Für die Jugendlichen der Intermission ermöglicht der Auftritt in der Gruppe, ihr „Selbstvertrauen, ihr Selbstwertgefühl, ihr Selbstbewusstsein“ auf und neben der Bühne zu entwickeln. Viele der Mitglieder würden ihre Londoner Stadtteile normalerweise nicht verlassen, sagt Raymond, aber diese Produktion öffnet ihnen und gibt ihnen „diese Erlaubnis, auf dieser Welt zu sein, wer sie sind, und wissen, dass sie auf alles zugreifen können, worauf sie zugreifen möchten, in Linie mit jedem anderen“. EIN Studie 2020 fanden heraus, dass „Sorgen, sich unwohl oder fehl am Platz zu fühlen“ eine der größten Hürden waren, die nicht-weiße Schauspieler daran hinderten, eine Karriere auf der Bühne anzustreben, und Rylance sagt, dass mehr Initiativen wie Intermission erforderlich sind, um „die Wurzel des Problems zu finden“.

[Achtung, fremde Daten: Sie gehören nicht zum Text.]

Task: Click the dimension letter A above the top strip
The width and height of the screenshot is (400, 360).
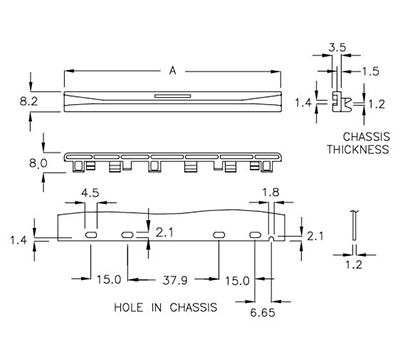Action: coord(176,71)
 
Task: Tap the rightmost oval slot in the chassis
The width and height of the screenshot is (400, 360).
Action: coord(257,234)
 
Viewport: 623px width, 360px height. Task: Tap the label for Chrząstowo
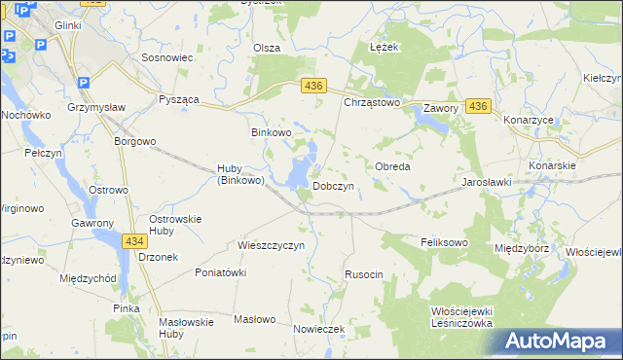click(372, 102)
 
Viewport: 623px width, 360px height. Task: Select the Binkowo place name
click(272, 132)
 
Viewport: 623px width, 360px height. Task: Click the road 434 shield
click(135, 239)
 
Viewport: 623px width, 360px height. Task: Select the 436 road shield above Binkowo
click(312, 87)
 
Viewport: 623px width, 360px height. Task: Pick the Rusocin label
click(364, 275)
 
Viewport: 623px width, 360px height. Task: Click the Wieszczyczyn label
click(272, 245)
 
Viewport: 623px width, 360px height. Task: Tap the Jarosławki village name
click(487, 182)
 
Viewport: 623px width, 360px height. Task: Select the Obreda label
click(392, 166)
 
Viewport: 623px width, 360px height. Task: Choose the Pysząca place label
click(180, 100)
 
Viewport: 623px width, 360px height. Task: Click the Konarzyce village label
click(528, 120)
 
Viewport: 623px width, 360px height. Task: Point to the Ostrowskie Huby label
click(174, 225)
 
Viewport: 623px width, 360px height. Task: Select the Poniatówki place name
click(220, 272)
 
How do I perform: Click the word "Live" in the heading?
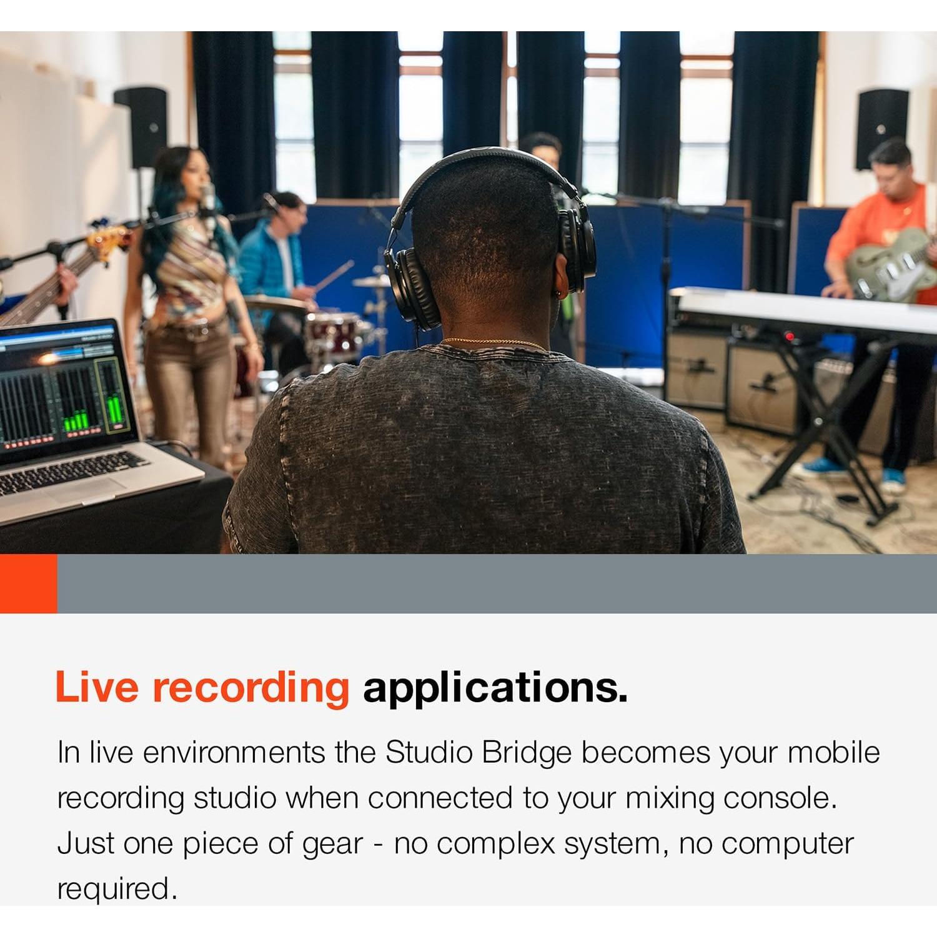click(x=97, y=687)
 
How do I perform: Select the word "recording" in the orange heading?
click(x=251, y=688)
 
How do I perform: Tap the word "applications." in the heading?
click(x=495, y=688)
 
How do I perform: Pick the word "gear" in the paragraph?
click(x=332, y=845)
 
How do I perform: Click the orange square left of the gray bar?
click(x=28, y=583)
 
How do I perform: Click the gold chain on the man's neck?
click(x=493, y=342)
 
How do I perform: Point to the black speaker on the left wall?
click(x=141, y=126)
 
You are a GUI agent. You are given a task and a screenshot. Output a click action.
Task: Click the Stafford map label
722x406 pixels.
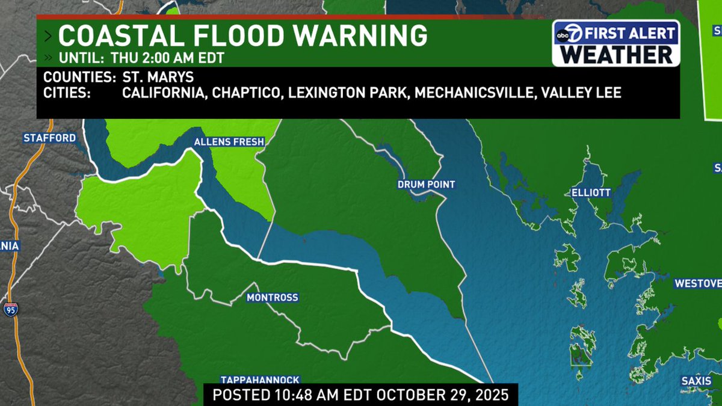[x=50, y=138]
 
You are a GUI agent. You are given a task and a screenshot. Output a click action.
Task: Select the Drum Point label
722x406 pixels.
[x=426, y=185]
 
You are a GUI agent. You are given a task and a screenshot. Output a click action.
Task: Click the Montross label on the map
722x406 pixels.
[x=273, y=298]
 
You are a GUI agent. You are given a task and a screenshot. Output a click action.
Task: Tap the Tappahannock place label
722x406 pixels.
[x=260, y=380]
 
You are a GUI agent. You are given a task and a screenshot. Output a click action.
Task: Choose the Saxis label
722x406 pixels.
[x=696, y=381]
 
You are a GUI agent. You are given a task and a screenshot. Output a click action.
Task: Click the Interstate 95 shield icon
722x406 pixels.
[x=10, y=310]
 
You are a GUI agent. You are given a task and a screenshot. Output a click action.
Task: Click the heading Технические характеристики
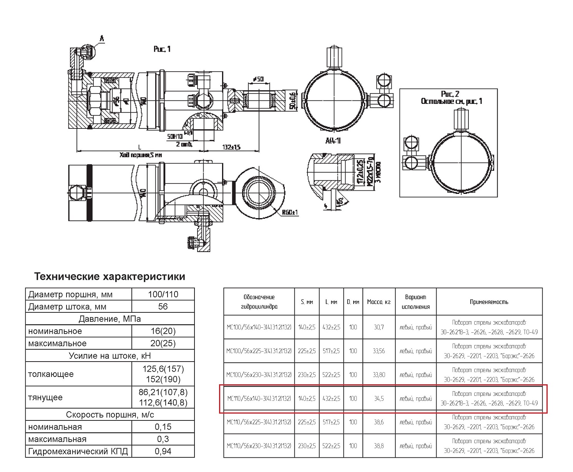[x=110, y=277]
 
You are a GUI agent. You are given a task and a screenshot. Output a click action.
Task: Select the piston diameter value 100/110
[x=163, y=294]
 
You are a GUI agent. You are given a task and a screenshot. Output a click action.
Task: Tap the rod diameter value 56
[x=163, y=307]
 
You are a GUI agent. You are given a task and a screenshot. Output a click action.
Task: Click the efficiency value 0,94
[x=163, y=451]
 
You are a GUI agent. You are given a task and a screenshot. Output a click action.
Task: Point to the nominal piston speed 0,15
[x=163, y=427]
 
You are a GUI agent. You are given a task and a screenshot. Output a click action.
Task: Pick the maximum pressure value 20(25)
[x=163, y=344]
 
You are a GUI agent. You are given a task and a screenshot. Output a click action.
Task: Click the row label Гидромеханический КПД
[x=78, y=451]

„Es ist leicht zu denken, dass man das Gesicht des Theaters einfach ändern kann, aber das Gesicht ist nicht das, was die Krankheit der Dinge ist, die ungleich sind und nicht die Gesellschaft widerspiegeln, in der wir leben“, erklärt er. „Das haben wir auch gemacht, als wir bei den Olympischen Spielen nicht gut abgeschnitten haben [and] im Fußball… die Veränderung kam durch die Unterstützung dieser Berufe an der Wurzel, den Jugendklubs, dem Jugendturnen und dem Jugendradfahren. Jetzt sehen Sie ein ganz anderes Szenario.“ Raymond stimmt zu. „Wir sagen, dass es etwas kostet, [funding] die Künste, aber hör zu, es gibt Geld in diesem Land und es muss richtig verteilt werden“, sagt er. “Wir spielen Aufholjagd… die schwarze Community wurde jahrhundertelang missachtet und das muss sich ändern.”